ZEN TIP TUESDAY #13
I’m so happy to welcome and introduce Bronwyn Mandile as our guest poster for ZTT #13. Bron is well known within the Aussie blogosphere. I’ve been aware of and known Bron (online) since shortly after I began blogging in September 2012, so probably around 6-7 years! We haven’t met in person but I’m sure one day that our paths will cross at some blogging event or other! I initially knew Bron from her blog Maxabella Loves and used to link up with a weekend link-up she co-hosted with a few other bloggers called ‘Weekend Rewind’. Bron is well known for her writing in the parenting space. These days she’s the founder of MumLyfe – a community for mums of older kids. Bron shares with us today how she found mindfulness in the mundane, something she thought would always elude her! You can read more about Bron and how you can connect with her at her Bio at the end of this post.
If you’re joining us for ZTT Link-Up #011 – welcome and I look forward to reading your post!
I searched for my ‘zen’ for a very long time. From more traditional paths like meditation, yoga and aromatherapy massage, to less obvious paths like reiki and kinesiology. My brain just would not let go and let me be in the moment.
Thoughts that were meant to float in and gently be let go, came thundering in, loudly demanding attention. Let me tell you, it’s really hard to hold a yoga pose when your mind is having a rowdy knees up.
Zen is not self-conscious and awkward
Often, my attempts to be zen merely made me feel self-conscious and awkward. The very opposite of their intended purpose. Am I doing this right? Is it weird that someone I hardly know is touching me? What will we have for dinner Tuesday a week from now? Why doesn’t my leg bend like that? Am I forcing this? I’m forcing this.

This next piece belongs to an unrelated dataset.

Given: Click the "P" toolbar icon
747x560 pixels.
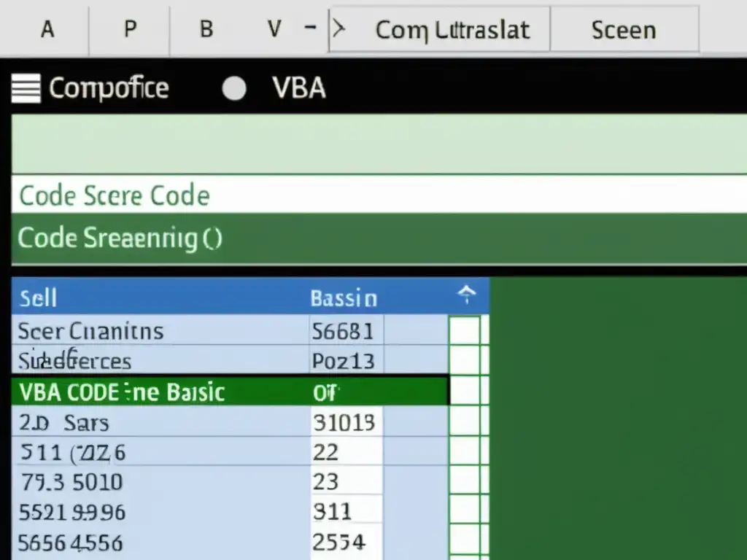Looking at the screenshot, I should [x=129, y=29].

I refused to give up. My rowdy brain had read far too much about the importance of meditation for a healthy life. I knew that if a person lived a ‘busy life’ (any person, anywhere), they had to balance it with lots of quiet, meditative, reflective time. Meditative experiences was the only way to soothe all the niggles that modern life delivered to us.
So, for the sake of a good life, this was something I had to conquer, I had to get it right.
Open enough to hide
Well, you can see my problem right there. You can’t ‘force’ your zen moments and there is no right way to find them. You just need to be open enough to let them find you.
But it seemed I was very good at hiding.
One day, about five years ago, I was bemoaning all the extra-curricular activities that my kids take part in each week to a friend. “It’s ridiculous,” I wailed. “Why does everything need to be a ‘thing’ these days? When I was a kid, you didn’t join a running club, you just ran.”
The lights went on at the brain party. Why was I searching for zen in all the wrong places? Why didn’t I just be more zen-like.
It turned out, it was that easy.
Mundanity becomes mindful
From that time on, I found myself being more mindful of life’s ‘niggly bits’ (as I’ve always called life’s boring old admin). Instead of fighting my way through the mundanity of life, I learned to treat them as my opportunity to be more mindful and present.
In the past, housework was a burden that I groaned my way through daily. Now, it was an opportunity to simply make the beds, sweep the floors and tidy the rooms to the best of my ability. I learned to take true pleasure in restoring my home to neatness and order. A quiet, contemplative time of service that for the most part, I no longer resented.
From there, I learned to find zen moments throughout my day. What used to be ‘wasted time’ or downright shitty times, somehow became something I looked forward to. Waiting for the water to boil for a cup of tea. Washing my face and hands in the mornings. Cleaning the kitchen. Data entry. Driving my children to their (still too many) activities. Doing my invoicing. Hanging out the washing. Making my bed. Sorting the socks.
Pleasure in the unpleasant
It feels strange to say that housework and other mundane tasks is how I found my zen. But in this strange way, I have discovered that the key to a more present life is in deciding to do the things that give us the least amount of pleasure as well as we possibly can. I feel now that the mundane parts of life are there to slow us down. If we fully embrace their simplicity and familiarity, we can give them the attention they deserve. They are the ballast to our sails, and their importance ignored at our peril.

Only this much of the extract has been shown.